Maybe you’ve heard people refer to Integrated Pest Management (IPM) as a way to improve and manage the health of gardens and trees, or maybe you’ve never heard of it at all. It’s an important part of creating a healthy and beautiful landscape using the least toxic and more sustainable methods possible. In this article, we share all the details about IPM as it relates to your trees (it also applies to other plants on your property).
What is Integrated Pest Management?
IPM is part of our Plant Health Care (PHC) program that helps prevent major tree problems from arising in your garden. It uses an organized annual schedule of inspections and management to stay ahead of any issues.
The main benefits of IPM are that it uses:
- targeted treatments that affect only the pest or disease being treated, and
- preventive measures to avoid problems developing in the first place.
And because IPM is part of the complete approach to maintaining your yard and garden, it doesn’t focus on pesticide use as a solution to everything. This benefits you and your family, your property, and the environment. We all win!
Why is monitoring such an important part of IPM?
A key part of both IPM and PHC is monitoring your trees and shrubs throughout the year.
Taking time to check your trees for general vigor, pests, and diseases is like getting check-ups with your doctor. The goal is to maintain good health and prevent sickness, instead of treating serious conditions after they happen.
Wouldn’t you rather get a flu shot than get treated for a bad case of flu? It’s the same idea with IPM: use preventive measures to help ward off serious conditions.
What’s involved in monitoring as part of an IPM program?
Healthy trees are more able to resist insect pests, so we start with general tree health. Below are some of the things we monitor for.

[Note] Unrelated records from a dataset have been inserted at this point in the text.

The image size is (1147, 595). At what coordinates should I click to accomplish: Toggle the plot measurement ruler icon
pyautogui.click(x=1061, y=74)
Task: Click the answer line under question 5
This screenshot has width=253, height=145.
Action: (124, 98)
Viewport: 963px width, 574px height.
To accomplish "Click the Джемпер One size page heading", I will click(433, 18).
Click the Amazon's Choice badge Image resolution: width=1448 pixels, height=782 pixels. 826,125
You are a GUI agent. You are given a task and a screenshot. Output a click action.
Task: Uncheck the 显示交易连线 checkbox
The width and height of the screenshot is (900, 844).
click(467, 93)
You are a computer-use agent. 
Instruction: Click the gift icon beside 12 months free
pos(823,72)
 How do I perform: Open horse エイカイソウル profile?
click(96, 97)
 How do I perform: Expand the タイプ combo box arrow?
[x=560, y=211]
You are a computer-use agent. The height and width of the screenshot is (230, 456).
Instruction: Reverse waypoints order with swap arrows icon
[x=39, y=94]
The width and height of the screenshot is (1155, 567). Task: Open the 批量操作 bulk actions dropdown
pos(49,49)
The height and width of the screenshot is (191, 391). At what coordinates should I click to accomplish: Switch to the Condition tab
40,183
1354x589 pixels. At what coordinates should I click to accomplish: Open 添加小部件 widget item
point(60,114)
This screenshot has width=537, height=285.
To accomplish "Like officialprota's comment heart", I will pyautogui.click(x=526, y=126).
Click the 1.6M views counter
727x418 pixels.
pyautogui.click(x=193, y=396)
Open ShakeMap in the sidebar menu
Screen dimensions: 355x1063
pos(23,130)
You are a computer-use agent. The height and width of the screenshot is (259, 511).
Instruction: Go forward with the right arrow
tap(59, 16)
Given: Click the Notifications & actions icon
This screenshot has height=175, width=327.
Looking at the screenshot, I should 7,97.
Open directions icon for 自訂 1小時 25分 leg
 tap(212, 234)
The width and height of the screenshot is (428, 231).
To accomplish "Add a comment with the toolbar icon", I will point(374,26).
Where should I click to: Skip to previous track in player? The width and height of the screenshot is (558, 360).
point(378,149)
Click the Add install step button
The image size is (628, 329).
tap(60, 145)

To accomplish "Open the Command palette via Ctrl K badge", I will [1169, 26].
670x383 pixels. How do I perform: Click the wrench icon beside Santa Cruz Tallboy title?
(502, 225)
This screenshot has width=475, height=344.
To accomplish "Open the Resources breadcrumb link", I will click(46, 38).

- Are your trees pruned correctly? Pruning for light and air to enter your tree’s crown, and to get rid of crossing, damaged, infected or overloaded branches, means your tree is already prepared to withstand wind storms, bacteria and fungi, and insects.
- Are there any broken branches or wounds that leave openings for pests to enter your tree? Corrective pruning and preventive sprays can keep insects out, especially during their most active periods
- Do you have any particularly susceptible tree species? If so, we plan ahead to monitor them for specific pests, according to the species’ growth habit.
- Are there likely to be over-wintering insects? Fall cleanup and non-toxic horticultural sprays on dormant trees may stop a spring population explosion before it starts.
- Expecting hot weather? We usually do get hot weather in summer. Having well-mulched soil and the right irrigation ready in early spring can prevent later water stress in trees, making them more resistant to insects.
By asking questions like these and addressing them early, we can use our organized plant health care plan to maintain your trees and prevent serious damage from developing in the first place. That’s why every plan is carefully tailored to your garden – no two properties are the same, so no two PHC plans are identical.
Our Plant Health Care professionals have experience with a wide range of tree and shrub species, fertilization methods, insect and disease identification, soil health, irrigation, and tree pruning, and all of that knowledge is part of IPM and our PHC plan.
How does integrated pest management work?
Just like there’s no one single food that will keep you healthy, there’s no one single solution to insect pests in your yard. IPM plans for long-term effectiveness against pests by combining a number of approaches. These include:
Selecting only pest- and disease-resistant varieties of trees, and species that do well in our northeast Ohio climate
We know trees, and we keep up on new varieties. We can help you choose trees whose vigor and adaptability make them more pest-resistant from the start. If you start with healthy, resistant trees and shrubs, and species that insects don’t like as much as others, you’ve already reduced the chances of insect infestations.
Regular inspections of your trees to check for insect pests and general health
Knowing what each season brings, and what pests to look for, means our regular inspections are focused and we can stop pest populations before they exponentially expand. Monitoring insects means we can track their presence, and know exactly when to start treating them.
Using non-toxic, preventive pest control measures before insects become a problem
We use sticky traps, lures, barriers, and non-toxic measures in your trees to keep insect populations from gaining a foothold. Sometimes that’s all that’s needed to prevent an infestation.
Using organic pesticides as a final, instead of first, solution
Sometimes pesticide use is necessary and, applied judiciously, pesticides can be effective without significant negative consequences. We use IPM with the goal of reducing pest populations, not eradicating them, to a level that will not damage your plants. After scouting your landscape plants, and when other control measures have not worked, pesticides may be used as a spot treatment for control.
When should I begin an IPM program?
You can read more about our schedule of seasonal treatments here. Our customers who use our PHC plans are always scheduled in advance for these regular treatments. It may be winter now, but insect pests are waiting for spring just like you are.
An important thing to remember is that we can’t always schedule a last-minute or emergency visit, so reducing the likelihood of emergencies through integrated pest management and comprehensive plant care means we can all reduce our stress levels!